Menyentuh Perempuan, Apakah Membatalkan Wudhu?
Berkaitan dengan masalah ini ada dua riwayat yang masyhur
dari Umar r.a.
Pertama,
menyentuh perempuan (bukan mahram) adalah membatalkan wudhu, demikian pula
menciumnya.
Diriwayatkan
ad-Daruquthni dari Ibnu Umar r.a., bahwa Umar berkata, “Sesungguhnya mencium
termasuk dalam kategori menyentuh, oleh sebab itu berwudhulah setelah
melakukannya.” Dan dikatakannya pula, “Barangsiapa mencium istrinya atau meraba
dengan tangannya, maka ia harus berwudhu.”
Diriwayatkan
ad-Daruqthni dari Ibnu Umar r.a., bahwa Umar berkata, “Sesungguhnya mencium
termasuk dalam kategori menyentuh, maka karena itu berwudhulah.” Dan Umar
berkata pula, “Barangsiapa mencium istrinya atau meraba dengan tangannya, maka
ia harus berwudhu.”
Kedua,
menyentuh perempuan tidak membatalkan wudhu.
Diriwayatkan
Abdurrazzaq, bahwa Umar mencium istrinya, lalu shalat dan tidak berwudhu lagi. Dan
dalam riwayat yang lain disebutkan, bahwa Umar mencium istrinya, kemudian
shalat dan tidak berwudhu.
Sebagian
Ulama berusaha memadukan dua riwayat di atas, bahwa yang dimaksud Umar “menyentuh”

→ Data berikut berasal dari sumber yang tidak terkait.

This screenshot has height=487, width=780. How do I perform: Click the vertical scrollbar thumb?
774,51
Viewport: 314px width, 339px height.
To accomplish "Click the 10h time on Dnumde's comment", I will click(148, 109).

yang membatalkan wudhu ialah menyentuh yang dilakukan dengan syahwat, sedangkan
menyentuh yang dilakukan tanpa syahwat adalah tidak membatalkankan wudhu.
Menyentuh Kemaluan
Umar r.a. berpendapat bahwa menyentuh kemaluan adalah
membatalkan wudhu.
Diriwayatkan
al-Baihaqi dalam as-Sunan dan Abdurrazzaq dalam al-Mushannaf,
bahwa saat Umar sedang shalat berjamaah, tiba-tiba tanpa sengaja tangannya
menyentuh kemaluan, kemudian Umar memberi isyarat kepada jamaah agar mereka
tetap diam, lalu beliau pun berwudhu, dan kembali menyempurnakan shalatnya yang
masih tersisa bersama sahabat-sahabat yang lain.
Dalam
riwayat lain disebutkan, bahwa Umar berkata, “Barangsiapa menyentuh
kemaluannya, maka hendaklah ia berwudhu.”
Apabila
menyentuh kemaluan sendiri membatalkan wudhu, apalagi menyentuh kemaluan orang
lain.
Mengulangi Bersetubuh Sebelum Mandi
Diriwayatkan
Abdurrazzaq, bahwa Umar r.a. ditanya tentang seseorang yang bersetubuh dengan
istrinya kemudian dia ingin mengulanginya lagi. Umar menjawab, “Hendaklah dia
berwudhu.”
Dalam
riwayat lain dari Ibnu Abi Syaibah, “Apabila seseorang bersetubuh dengan
istrinya, kemudian ingin mengulanginya lagi, maka hendaklah berwudhu.”
Sumber: Buku Fatwa dan Ijtihad Umar bin Khaththab : ensiklopedia berbagai persoalan fiqh/ oleh Muhammad Abdul Aziz al-Halawi.